Collected data entries
────

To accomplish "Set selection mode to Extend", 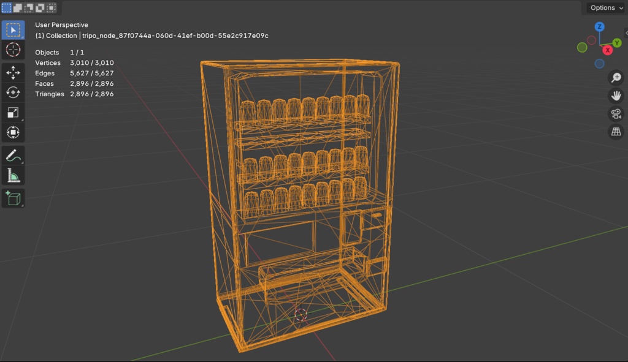I will (x=18, y=8).
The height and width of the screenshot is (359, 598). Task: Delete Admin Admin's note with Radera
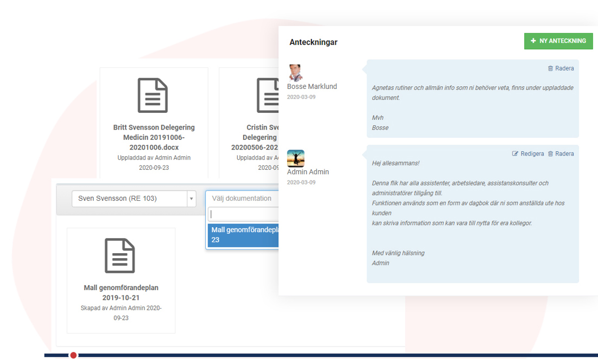tap(561, 154)
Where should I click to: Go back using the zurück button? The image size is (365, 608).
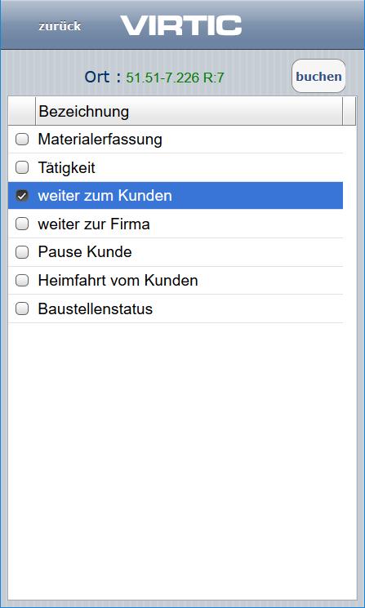pyautogui.click(x=60, y=26)
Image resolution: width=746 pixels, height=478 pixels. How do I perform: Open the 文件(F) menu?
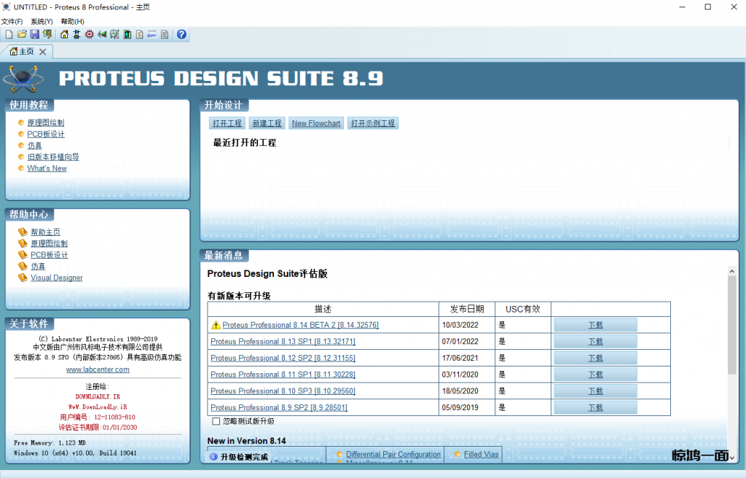12,21
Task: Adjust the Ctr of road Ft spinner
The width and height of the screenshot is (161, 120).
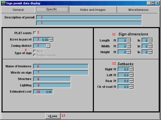Action: coord(131,87)

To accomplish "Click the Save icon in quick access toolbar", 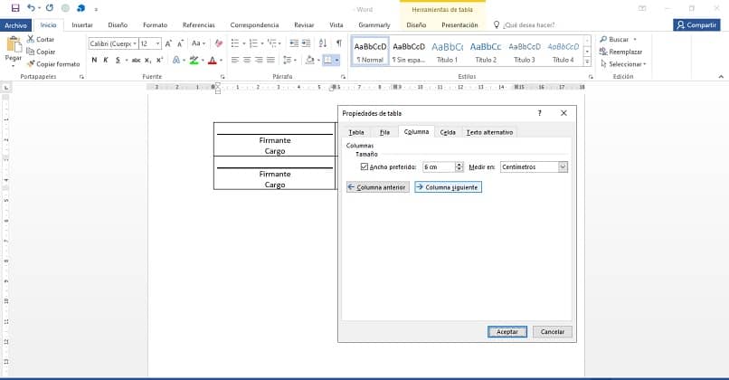I will pyautogui.click(x=15, y=7).
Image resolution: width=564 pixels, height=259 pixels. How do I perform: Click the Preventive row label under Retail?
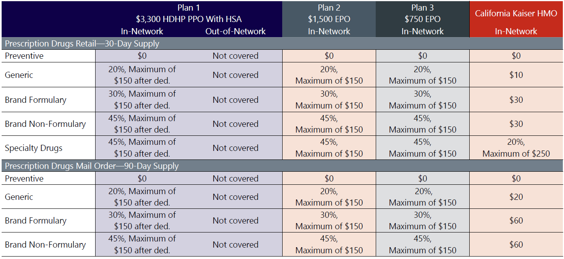click(x=24, y=56)
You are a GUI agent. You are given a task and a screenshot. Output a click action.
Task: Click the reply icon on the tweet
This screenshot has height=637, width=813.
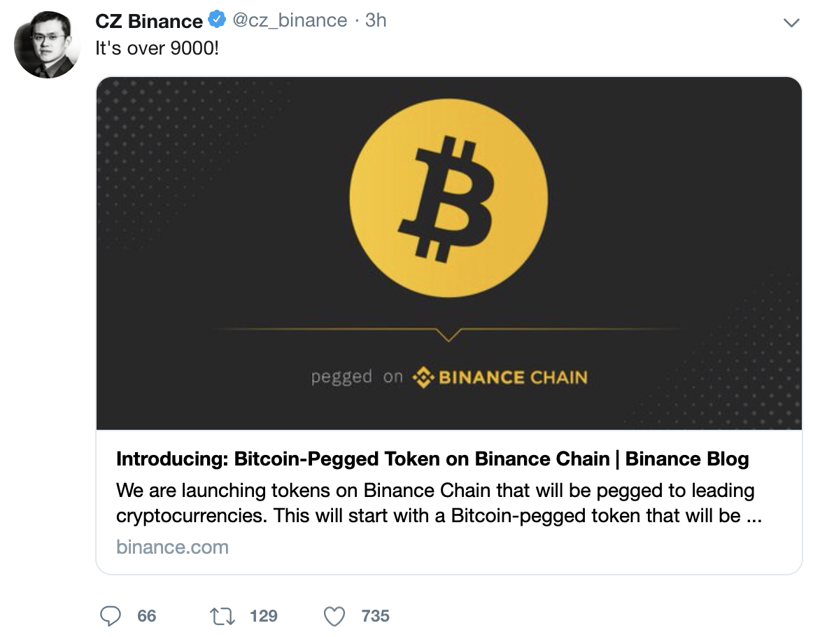[112, 616]
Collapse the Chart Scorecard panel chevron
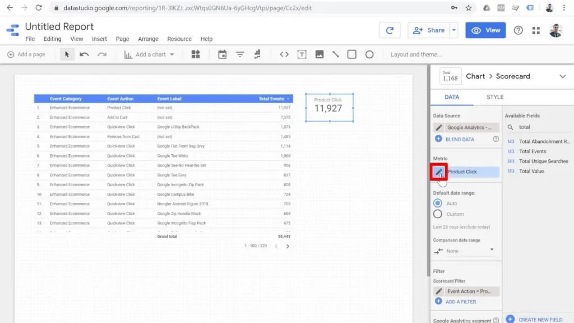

────

EXERCISE OBJECTIVE: Repeat nothing but the lines from the one containing "Image resolution: width=564" through the end of the entries, exactly, and skip the pictures.

ANSWER:
Image resolution: width=564 pixels, height=259 pixels. How do I perform: Click the Preventive row label under Retail?
click(x=24, y=56)
You are a GUI agent. You are given a task and a screenshot. Output a click action.
Task: Click the reply icon on the tweet
This screenshot has height=637, width=813.
[112, 616]
Collapse the Chart Scorecard panel chevron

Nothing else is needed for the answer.